To develop an interpretable ML model for accurately predicting the occurrence probability of AL after rectal cancer resection and define our clinical alert values for serum calcium ions.

METHODS

Patients who underwent anterior resection of the rectum for rectal carcinoma at the Department of Digestive Surgery, Xijing Hospital of Digestive Diseases, Air Force Medical University, and Shaanxi Provincial People's Hospital, were retrospectively collected from January 2011 to December 2021,. Ten ML models were integrated to analyze the data and develop the predictive models. Receiver operating characteristic (ROC) curves, calibration curve, decision curve analysis, accuracy, sensitivity, specificity, positive predictive value, negative predictive value, and F1 score were used to evaluate model performance. We employed the SHapley Additive exPlanations (SHAP) algorithm to explain the feature importance of the optimal model.

RESULTS

A total of ten features were integrated to construct the predictive model and identify the optimal model. XGBoost was considered the best-performing model with an area under the ROC curve (AUC) of 0.984 (95%confidence interval: 0.972-0.996) in the test set (accuracy: 0.925; sensitivity: 0.92; specificity: 0.927). Furthermore, the model achieved an AUC of 0.703 in external validation. The interpretable SHAP algorithm revealed that the serum calcium ion level was the crucial factor influencing the predictions of the model.

CONCLUSION

A superior predictive model, leveraging clinical data, has been crafted by employing the most effective XGBoost from a selection of ten algorithms. This model, by predicting the occurrence of AL in patients after rectal cancer resection, has identified the significant role of serum calcium ion levels, providing guidance for clinical practice. The integration of SHAP provides a clear interpretation of the model's predictions.
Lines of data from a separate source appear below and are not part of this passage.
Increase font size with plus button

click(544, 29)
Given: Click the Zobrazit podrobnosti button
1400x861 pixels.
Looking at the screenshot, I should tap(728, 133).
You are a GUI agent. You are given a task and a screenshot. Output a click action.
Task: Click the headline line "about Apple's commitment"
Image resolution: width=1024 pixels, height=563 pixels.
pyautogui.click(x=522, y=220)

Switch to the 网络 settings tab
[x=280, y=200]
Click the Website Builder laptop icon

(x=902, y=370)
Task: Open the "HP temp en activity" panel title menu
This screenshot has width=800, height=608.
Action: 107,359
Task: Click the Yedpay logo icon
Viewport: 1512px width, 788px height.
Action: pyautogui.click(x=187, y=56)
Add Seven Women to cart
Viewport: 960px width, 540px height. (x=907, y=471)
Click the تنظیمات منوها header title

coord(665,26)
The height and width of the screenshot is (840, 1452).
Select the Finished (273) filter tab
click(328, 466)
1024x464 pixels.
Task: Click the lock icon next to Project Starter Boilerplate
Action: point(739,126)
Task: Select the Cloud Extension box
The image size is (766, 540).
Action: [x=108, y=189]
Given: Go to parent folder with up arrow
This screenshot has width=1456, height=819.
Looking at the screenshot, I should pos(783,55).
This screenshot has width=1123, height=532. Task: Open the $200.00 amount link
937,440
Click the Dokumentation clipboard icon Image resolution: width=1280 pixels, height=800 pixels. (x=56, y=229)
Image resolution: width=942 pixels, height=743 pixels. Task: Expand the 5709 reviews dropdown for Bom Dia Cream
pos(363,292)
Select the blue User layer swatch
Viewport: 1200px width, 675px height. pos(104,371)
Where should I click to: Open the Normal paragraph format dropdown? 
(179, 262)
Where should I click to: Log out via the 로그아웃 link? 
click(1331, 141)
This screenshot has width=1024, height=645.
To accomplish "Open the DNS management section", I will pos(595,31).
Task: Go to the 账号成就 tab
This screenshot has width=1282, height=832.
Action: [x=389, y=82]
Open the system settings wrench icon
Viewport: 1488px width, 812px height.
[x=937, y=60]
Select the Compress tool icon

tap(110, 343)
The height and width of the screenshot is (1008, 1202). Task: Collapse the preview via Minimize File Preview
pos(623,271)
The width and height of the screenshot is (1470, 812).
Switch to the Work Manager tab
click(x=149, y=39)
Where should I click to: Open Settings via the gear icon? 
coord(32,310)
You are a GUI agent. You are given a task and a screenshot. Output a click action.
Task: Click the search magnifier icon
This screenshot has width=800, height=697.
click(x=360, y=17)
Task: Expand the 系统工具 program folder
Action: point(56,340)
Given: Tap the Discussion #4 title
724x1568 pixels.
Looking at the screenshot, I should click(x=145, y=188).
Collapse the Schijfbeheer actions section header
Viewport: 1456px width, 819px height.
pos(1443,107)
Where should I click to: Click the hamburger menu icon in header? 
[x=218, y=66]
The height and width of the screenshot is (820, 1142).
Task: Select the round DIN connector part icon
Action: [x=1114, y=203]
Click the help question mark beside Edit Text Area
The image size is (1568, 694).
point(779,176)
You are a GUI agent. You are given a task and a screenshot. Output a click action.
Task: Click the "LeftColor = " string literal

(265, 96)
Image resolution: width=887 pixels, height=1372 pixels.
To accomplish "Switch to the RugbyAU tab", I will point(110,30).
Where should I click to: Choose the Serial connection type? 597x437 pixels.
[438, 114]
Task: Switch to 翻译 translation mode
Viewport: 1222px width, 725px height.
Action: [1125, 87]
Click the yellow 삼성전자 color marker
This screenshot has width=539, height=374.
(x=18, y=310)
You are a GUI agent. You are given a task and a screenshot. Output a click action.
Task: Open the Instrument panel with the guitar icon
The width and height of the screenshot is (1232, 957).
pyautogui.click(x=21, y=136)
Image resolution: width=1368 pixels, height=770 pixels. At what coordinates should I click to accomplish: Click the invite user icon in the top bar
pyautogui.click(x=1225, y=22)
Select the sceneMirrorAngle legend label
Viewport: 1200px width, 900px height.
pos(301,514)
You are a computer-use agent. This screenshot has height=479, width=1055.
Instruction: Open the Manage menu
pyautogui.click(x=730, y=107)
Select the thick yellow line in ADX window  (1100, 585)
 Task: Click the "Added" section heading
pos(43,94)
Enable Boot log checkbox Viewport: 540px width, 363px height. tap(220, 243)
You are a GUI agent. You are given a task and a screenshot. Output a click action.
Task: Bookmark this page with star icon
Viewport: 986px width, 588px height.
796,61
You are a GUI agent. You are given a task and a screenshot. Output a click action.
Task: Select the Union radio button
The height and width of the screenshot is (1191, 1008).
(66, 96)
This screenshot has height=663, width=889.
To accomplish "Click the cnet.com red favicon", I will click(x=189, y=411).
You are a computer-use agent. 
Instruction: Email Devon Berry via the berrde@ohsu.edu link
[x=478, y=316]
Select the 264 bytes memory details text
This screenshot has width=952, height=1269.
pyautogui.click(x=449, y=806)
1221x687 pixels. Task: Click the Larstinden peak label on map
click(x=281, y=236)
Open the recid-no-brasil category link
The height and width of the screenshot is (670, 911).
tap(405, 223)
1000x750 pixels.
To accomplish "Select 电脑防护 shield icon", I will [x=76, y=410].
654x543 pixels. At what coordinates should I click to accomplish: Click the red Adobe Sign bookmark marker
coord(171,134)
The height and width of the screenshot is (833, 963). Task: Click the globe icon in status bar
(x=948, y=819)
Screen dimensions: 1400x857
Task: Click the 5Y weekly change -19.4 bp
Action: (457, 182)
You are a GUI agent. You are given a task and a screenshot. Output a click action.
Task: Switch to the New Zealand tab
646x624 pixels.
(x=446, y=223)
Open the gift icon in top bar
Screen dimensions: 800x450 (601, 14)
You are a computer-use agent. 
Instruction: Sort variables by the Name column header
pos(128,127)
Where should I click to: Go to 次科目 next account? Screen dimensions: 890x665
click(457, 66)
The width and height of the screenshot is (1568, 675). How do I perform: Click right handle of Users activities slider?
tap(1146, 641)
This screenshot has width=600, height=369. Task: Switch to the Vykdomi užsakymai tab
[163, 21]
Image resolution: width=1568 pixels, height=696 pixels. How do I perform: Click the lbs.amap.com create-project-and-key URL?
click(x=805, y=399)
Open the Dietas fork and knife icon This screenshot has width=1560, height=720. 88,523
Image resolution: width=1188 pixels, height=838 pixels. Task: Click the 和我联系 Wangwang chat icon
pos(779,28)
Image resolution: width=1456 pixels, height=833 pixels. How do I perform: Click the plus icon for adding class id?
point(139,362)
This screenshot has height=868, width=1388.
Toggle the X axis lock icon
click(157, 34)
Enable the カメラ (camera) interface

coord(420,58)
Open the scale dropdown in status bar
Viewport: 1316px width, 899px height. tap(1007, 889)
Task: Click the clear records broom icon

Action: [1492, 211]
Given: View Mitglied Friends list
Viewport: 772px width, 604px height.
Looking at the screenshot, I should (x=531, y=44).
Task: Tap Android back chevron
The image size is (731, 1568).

Keywords: Machine learning; Rectal cancer; Anastomotic leakage; SHapley Additive exPlanations algorithms

Core Tip: Ten machine learning models were established using ten factors and interpreted using the SHapley Additive exPlanations model. Through model evaluation and comparison, we selected the best prediction model and performed external validation in multiple centers. We found for the first time that perioperative serum calcium ion level plays an important role in the occurrence of anastomotic leakage (AL) after anterior resection of rectal cancer, and proposed that preoperative serum calcium level lower than 2.1 and postoperative calcium level lower than 2.2 are clinical warning values for the occurrence of AL.